Passage:
━━━━━━━━

7.2.                            Officers.

 

(a)                                 Designation and Appointment.  The Managing Member may, from time to time, employ and retain Persons as the Managing Member deems necessary or appropriate for the conduct of the Company’s business, including employees, agents and other Persons (any of whom may be a Member) who may be designated as officers of the Company, with such titles as and to the extent authorized by the Managing Member.  Any number of offices may be held by the same Person.  In its discretion, the Managing Member may choose not to fill any office for any period as it may deem advisable.  Officers need not be residents of the State of Delaware or Members.  Any officers so designated shall have such authority and perform such duties as the Managing Member may from time to time delegate to them.  Unless otherwise determined by the Managing Member, officers shall have such authority and perform such duties that a person holding the comparable office in a Delaware corporation customarily has.  Each officer shall hold office until his successor shall be duly designated and qualified or until his death or until he shall resign or shall have been removed in the manner hereinafter provided.  The salaries or other compensation, if any, of the officers of the Company shall be fixed from time to time by the Managing Member.  Designation of an officer shall not of itself create any right of employment.

━━━━━━━━

Aim: Carry on the operating agreement's section on company officers from the point where it stops.

Saved entries
━━━━━━━━

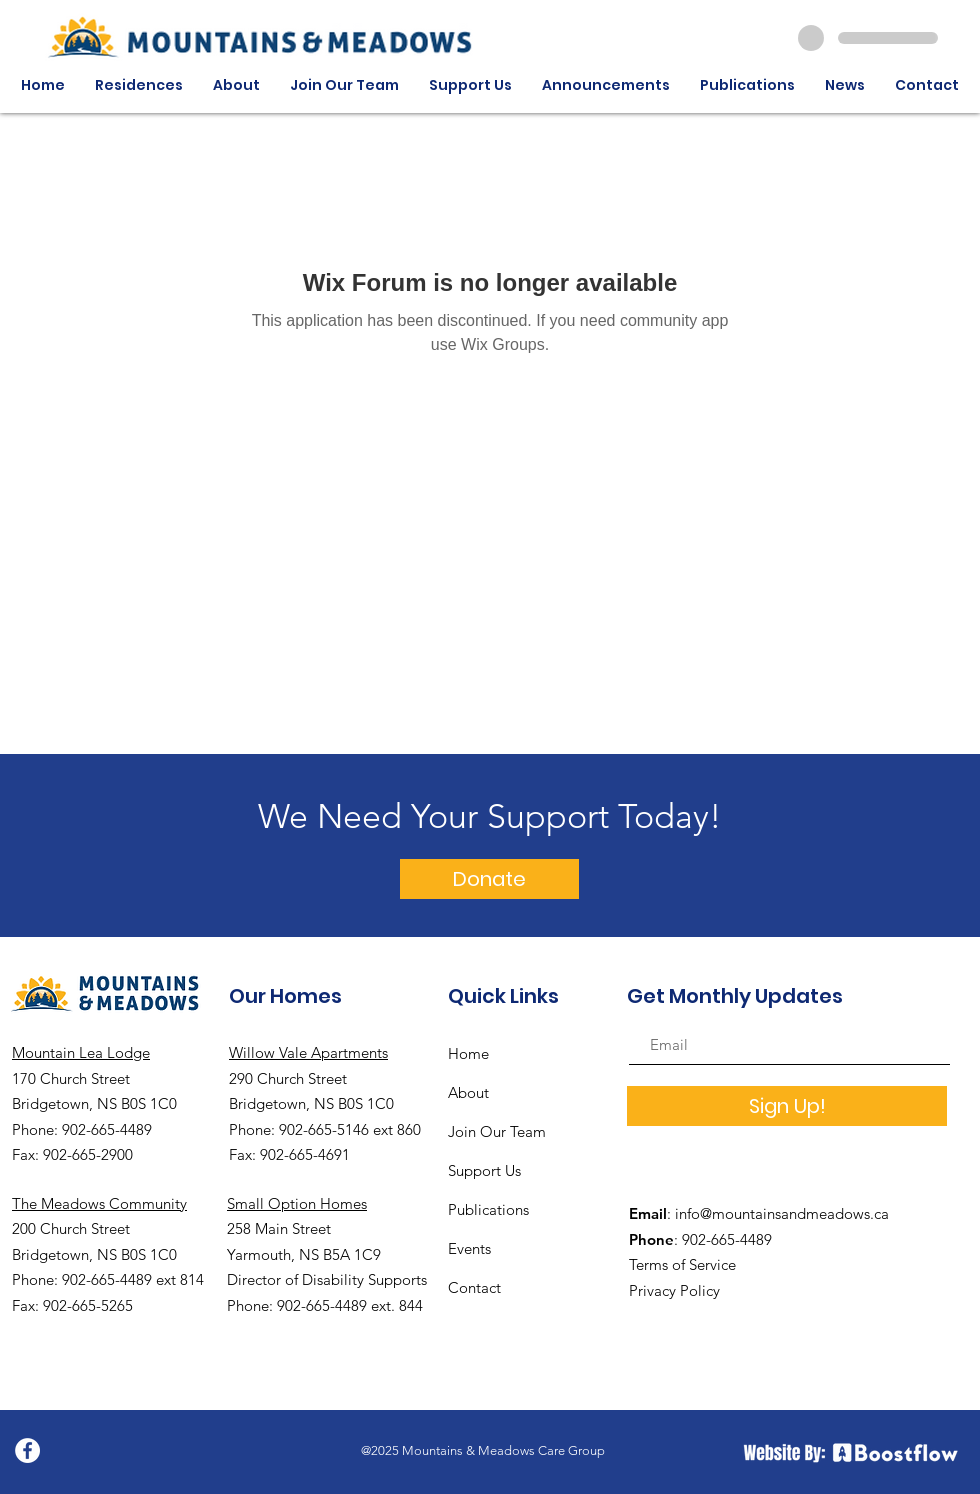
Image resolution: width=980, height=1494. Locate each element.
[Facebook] (27, 1450)
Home (468, 1053)
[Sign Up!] (787, 1106)
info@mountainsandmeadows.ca (782, 1213)
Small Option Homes (297, 1203)
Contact (474, 1287)
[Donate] (489, 879)
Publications (488, 1209)
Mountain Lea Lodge (81, 1052)
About (468, 1092)
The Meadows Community (99, 1203)
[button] (139, 85)
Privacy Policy (674, 1290)
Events (469, 1248)
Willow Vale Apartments (308, 1052)
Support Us (484, 1170)
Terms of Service (682, 1264)
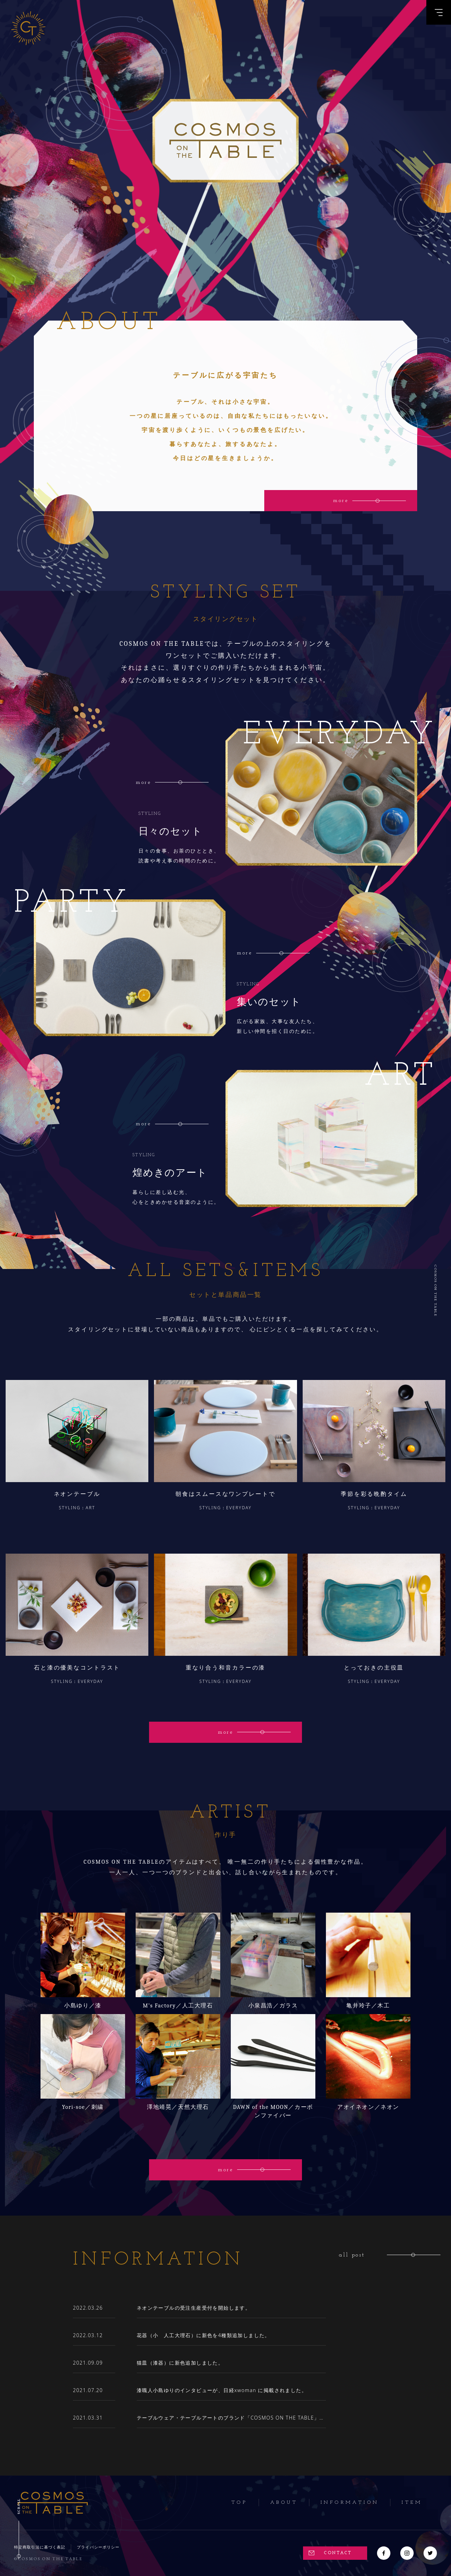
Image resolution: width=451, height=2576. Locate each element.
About (284, 2502)
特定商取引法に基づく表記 (39, 2547)
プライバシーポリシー (98, 2547)
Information (350, 2502)
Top (239, 2502)
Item (412, 2502)
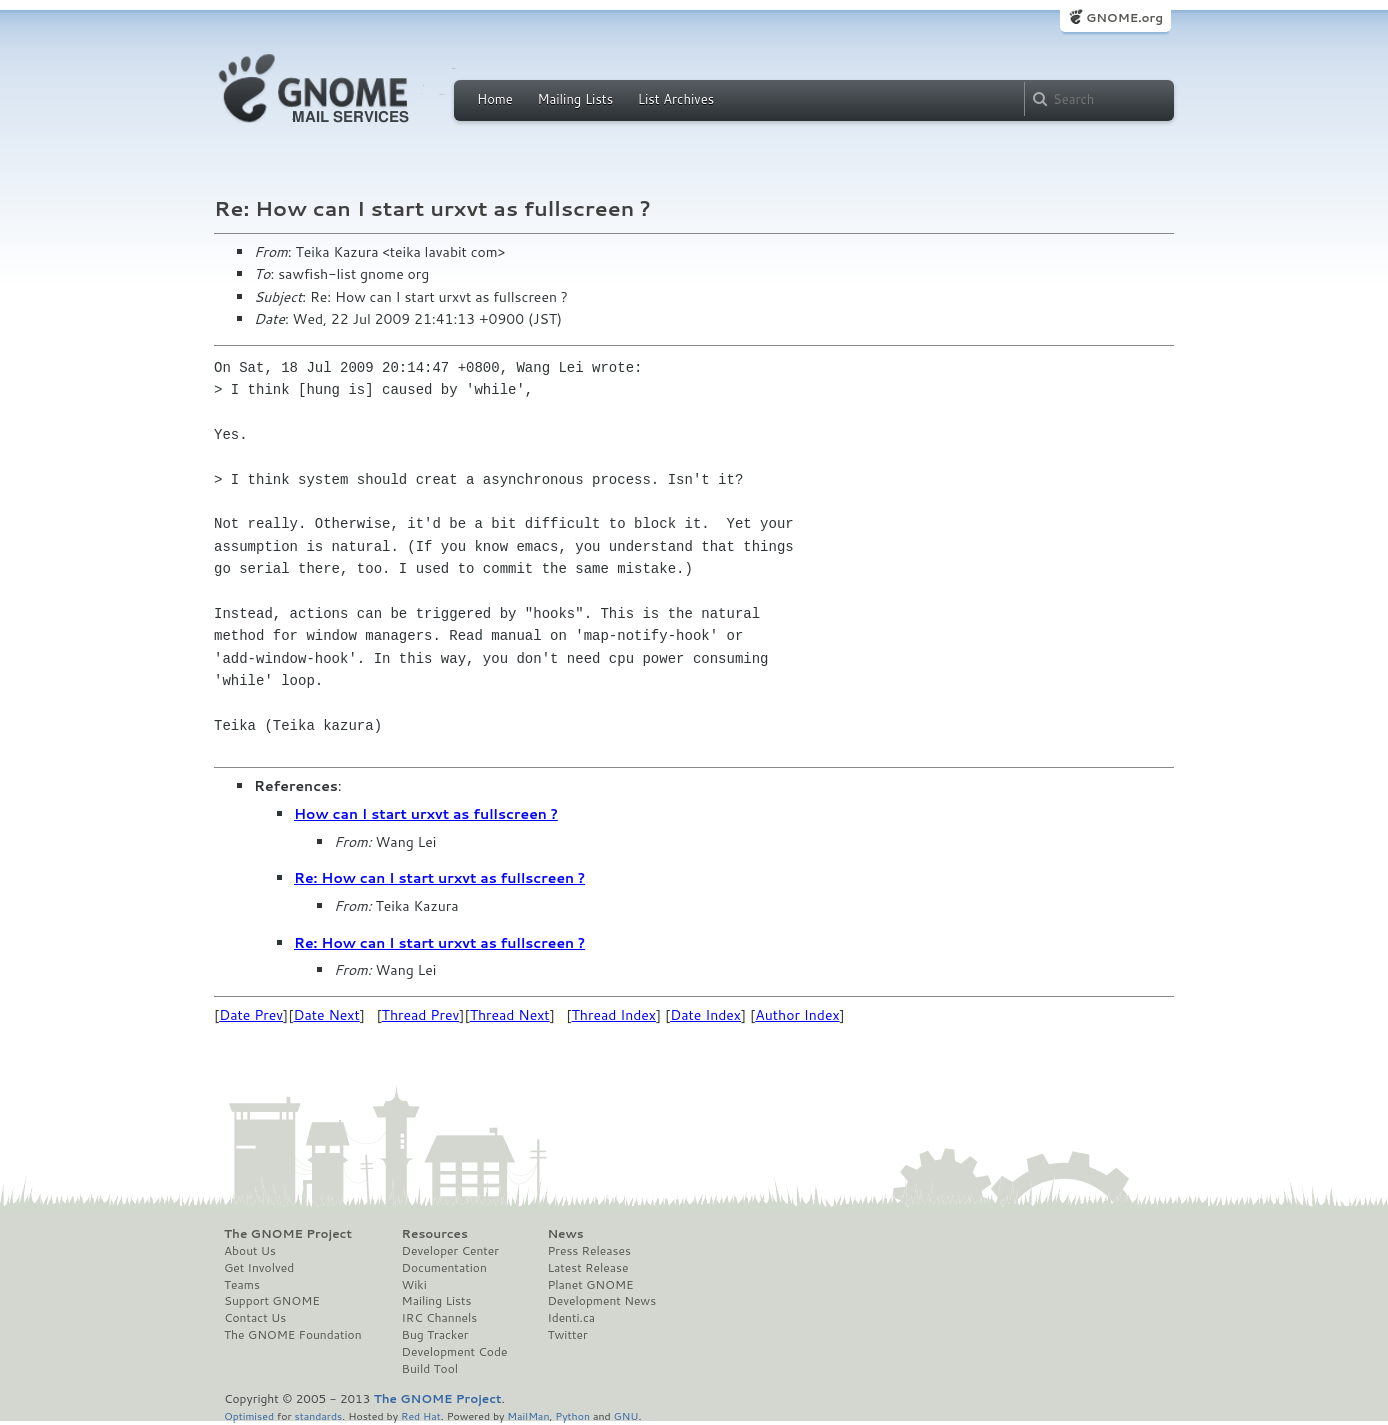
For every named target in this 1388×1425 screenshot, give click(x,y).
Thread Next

━━━━━━━━

Task result:
(b)                                 Resignation and Removal.  Any officer may resign as such at any time.  Such resignation shall be made in writing and shall take effect at the time specified therein, or if no time is specified, at the time of its receipt by the Managing Member.  The acceptance of a resignation shall not be necessary to make it effective, unless expressly so provided in the resignation.  All employees, agents and officers shall be subject to the supervision and direction of the Managing Member and may be removed, with or without cause, from such office by the Managing Member and the authority, duties or responsibilities of any employee, agent or officer may be suspended by or altered the Managing Member from time to time, in each case in the discretion of the Managing Member.

 

(c)                                  Duties of Officers.  The officers, in the performance of their duties as such, shall owe to the Company and the Members fiduciary duties of the type owed by officers of a Delaware corporation pursuant to the laws of the State of Delaware.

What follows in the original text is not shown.